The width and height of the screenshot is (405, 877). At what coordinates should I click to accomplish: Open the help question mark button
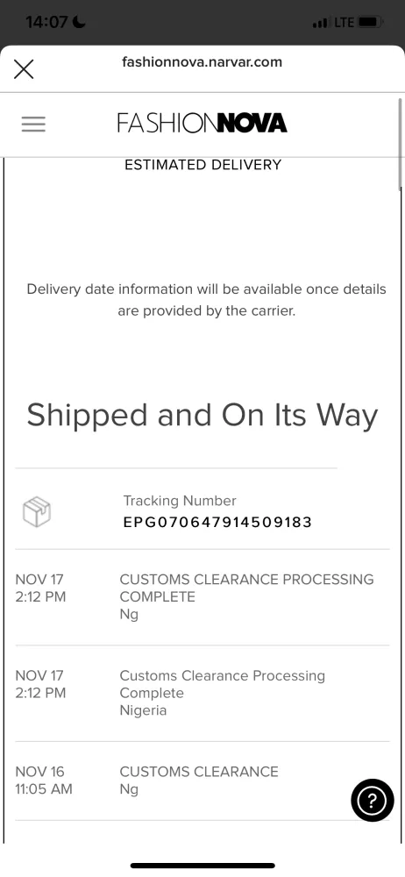pyautogui.click(x=372, y=801)
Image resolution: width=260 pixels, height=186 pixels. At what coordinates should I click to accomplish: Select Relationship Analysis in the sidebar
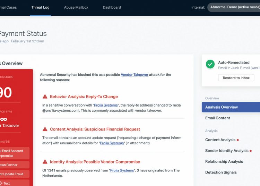(x=224, y=161)
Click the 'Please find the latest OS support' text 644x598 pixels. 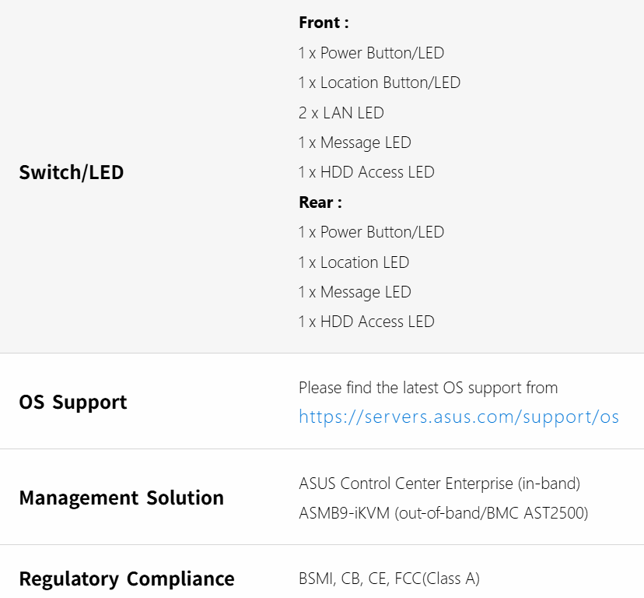click(x=428, y=388)
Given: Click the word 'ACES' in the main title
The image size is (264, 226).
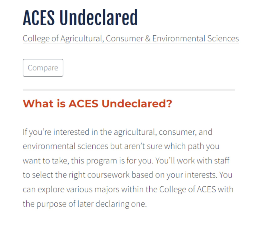Looking at the screenshot, I should [39, 18].
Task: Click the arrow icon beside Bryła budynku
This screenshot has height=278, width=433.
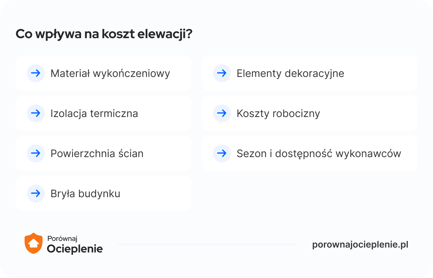Action: click(36, 194)
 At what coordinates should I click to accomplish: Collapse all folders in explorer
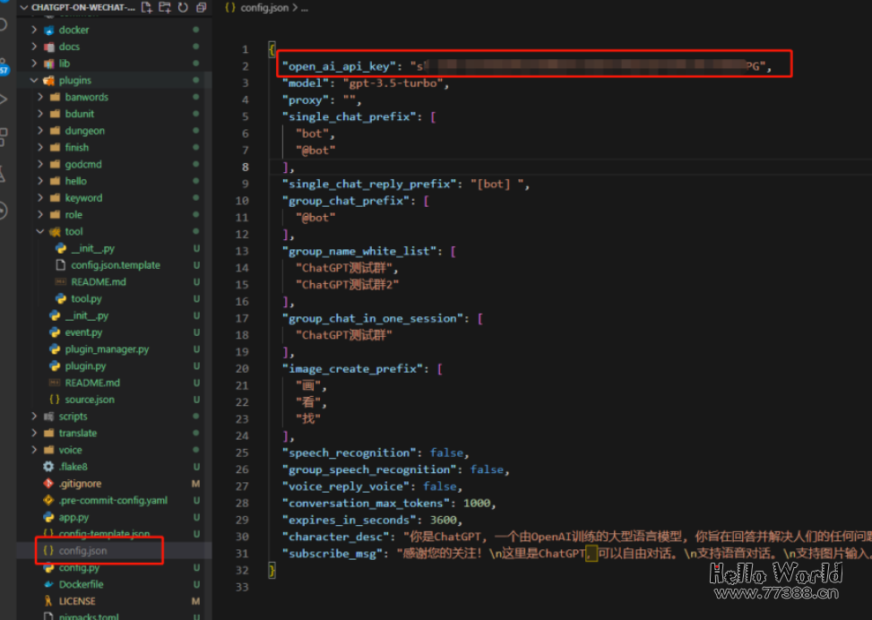click(201, 7)
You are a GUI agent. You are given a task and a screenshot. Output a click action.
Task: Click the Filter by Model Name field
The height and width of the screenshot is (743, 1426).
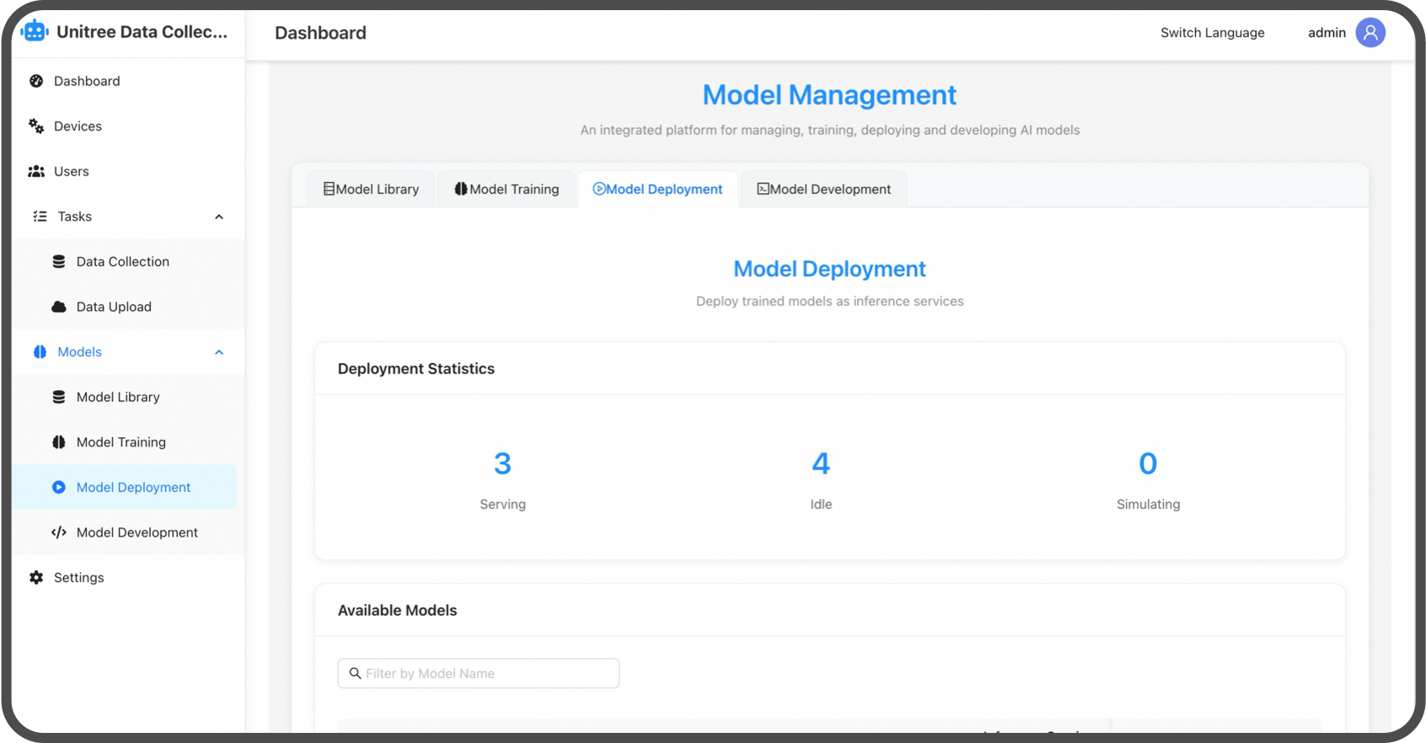479,673
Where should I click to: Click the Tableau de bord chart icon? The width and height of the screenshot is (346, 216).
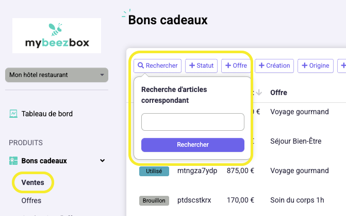click(13, 114)
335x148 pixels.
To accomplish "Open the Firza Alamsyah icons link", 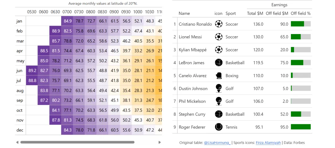I will coord(268,143).
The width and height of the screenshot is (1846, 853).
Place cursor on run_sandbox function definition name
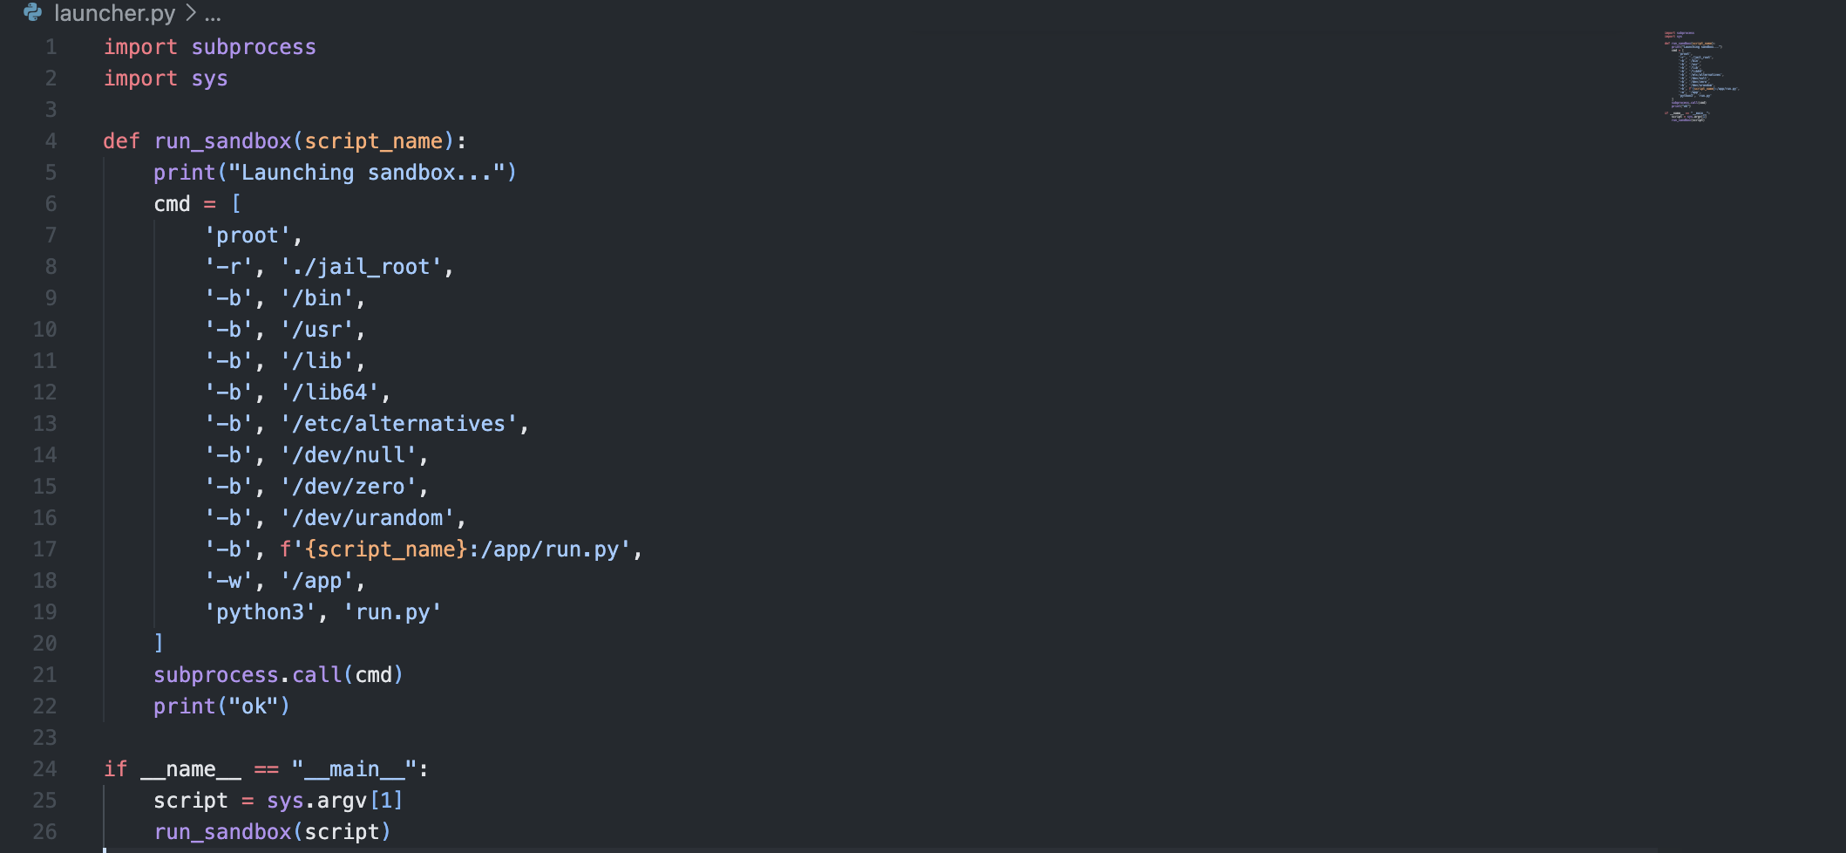pyautogui.click(x=222, y=141)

= = = = =

AIM OF THE TASK:
Retype the line containing "Place cursor on" and each line after it through the last line of the entries above, exactly, with no pictures and nothing else.

REPLY:
Place cursor on run_sandbox function definition name
pyautogui.click(x=222, y=141)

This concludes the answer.